● EXERCISE SET:
a – In the text below on cash-based physical therapy practice, how many receptionists handle all of the admin at a Canadian PT practice doing nearly 300 patient visits a week?
b – Extend the text below on cash-based physical therapy practice past its final sentence.

SUPPLIED TEXT Block Start

So how does all this relate to a cash based physical therapy practice. Well, first off a good cash practice model has very little overhead so the business immediately has more profit potential. Second, you do not need an army of experienced physical therapists at an average of $70,000 a year to run a cash practice. A correctly setup and managed cash practice needs very few physical therapists and a drastically reduced number of administrative staff.

Since in a cash practice you can offer a physical therapist the chance to deliver care on their own terms without the treatment arbitraries forced by an uneducated insurance industry you can offer something that the competition can’t – freedom.

A cash based physical therapy practice offers a business model that puts the owner ahead of the competition as it provides a higher profit potential and better work environment for the therapist who simply wants to treat patients and help them with the treatments they know will get results.

The future of private practice physical therapy is a correctly setup and managed cash practice and that is why we are devoting a significant portion of our time in helping our clients set up their own cash practice.

Monday, May 5, 2008

Getting Out from Under the Thumb of the Insurance Industry

As you may already know, we started delivering several of our seminars in Canada. This gave us a unique opportunity to see for ourselves how a Canadian practice is run.

We noticed immediately that the Canadian physiotherapy differs greatly in treatment methodology as compared to a physical therapy practice in the US. The physiotherapists are exceptionally well trained but are reimbursed poorly. They also deliver in higher volume per week than the typical US physical therapist.

Their physios generate as much if not more income per hour than the typical US physical therapy practice. That alone would make them more profitable but what blows the US physical therapy practice out of the water is that a Canadian PT practice doing nearly 300 patient visits a week would only have a single receptionist handling ALL of the admin. How many admin are needed to deliver to 300 patients a week in the US? I bet more than one.

SUPPLIED TEXT Block End
MATERIAL PROVIDED Block Start

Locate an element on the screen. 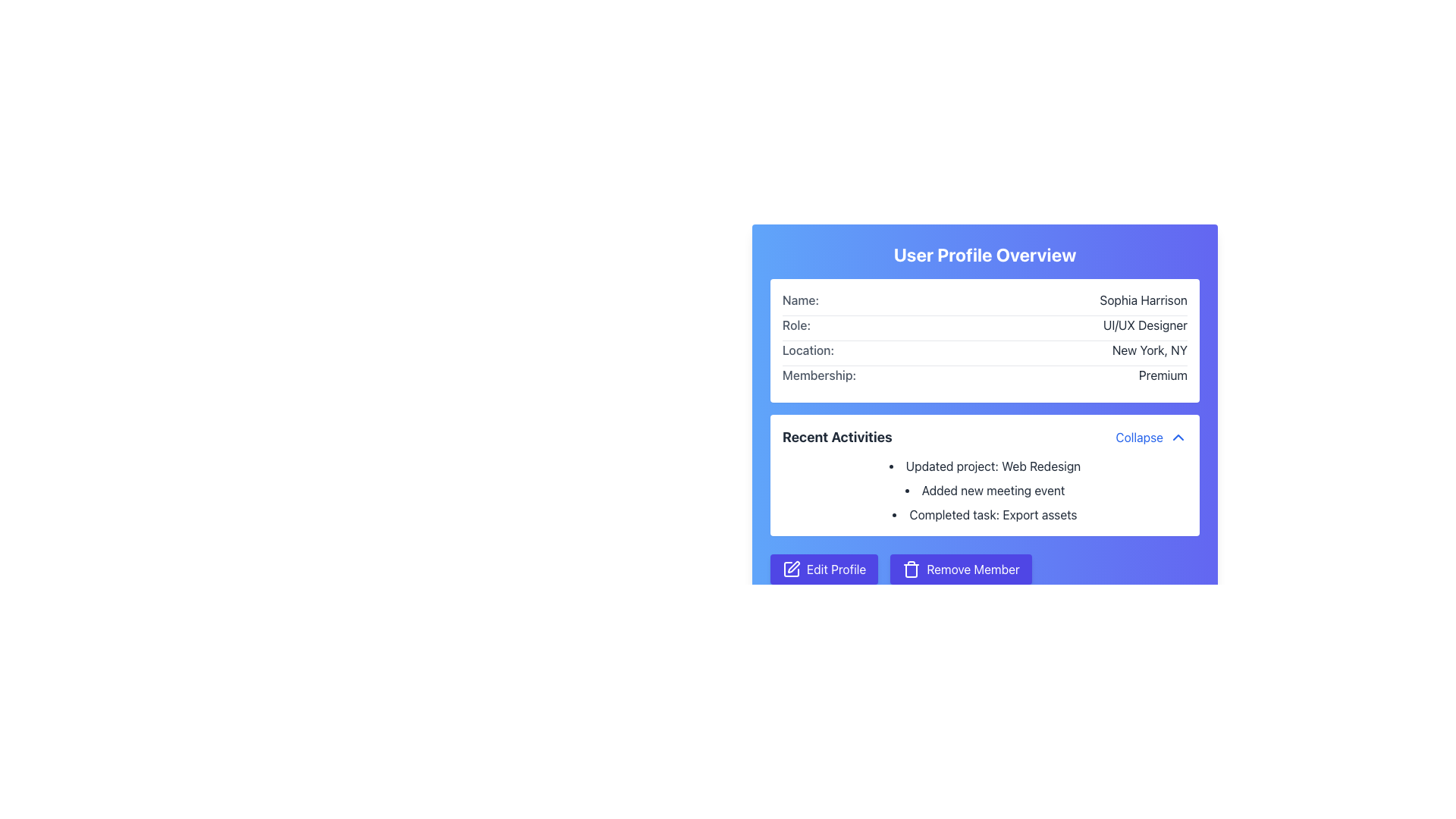 This screenshot has height=819, width=1456. the text label reading 'Name:' which is styled in gray color and located in the user profile section, aligned horizontally with other labels is located at coordinates (800, 300).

MATERIAL PROVIDED Block End

● EXPECTED RESPONSES:
a – A single receptionist.

b –
In the US, Chiropractors had been very much involved in the insurance model for years. About 15 years ago the AMA and the insurance industry began putting the “squeeze” on the Chiropractic profession. At that point many decided, “that’s it!” and quit the hassle of dealing with insurance companies and moved more and more into a cash-based system for the majority of their services. It is from that exact point the Chiropractic profession moved out from under the thumb of the AMA and the insurance industry. Chiropractors began to prosper and they continue to prosper and let’s face it, the lobbying power of the Chiropractic profession is powerful and a good part of the reason for its power is because they are no longer suppressed.

Delivering an economical treatment for patients can be done. Think about a time when you may have worked on a family member. Did you deliver all those modalities, put them on your treadmill or even ice for that matter? I bet you put your hands on them and applied your “magic” that you or any other well trained physical therapist has and they got better. You do not have to have a bunch of “stuff” to get your product with a patient.

In my next post I will begin to cover the benefit of using your “magic” to build a cash practice.

Wednesday, April 30, 2008

Can a Cash Practice Work?

The simple answer is yes. The first prerequisite for a cash practice is to determine if there is a need for the service.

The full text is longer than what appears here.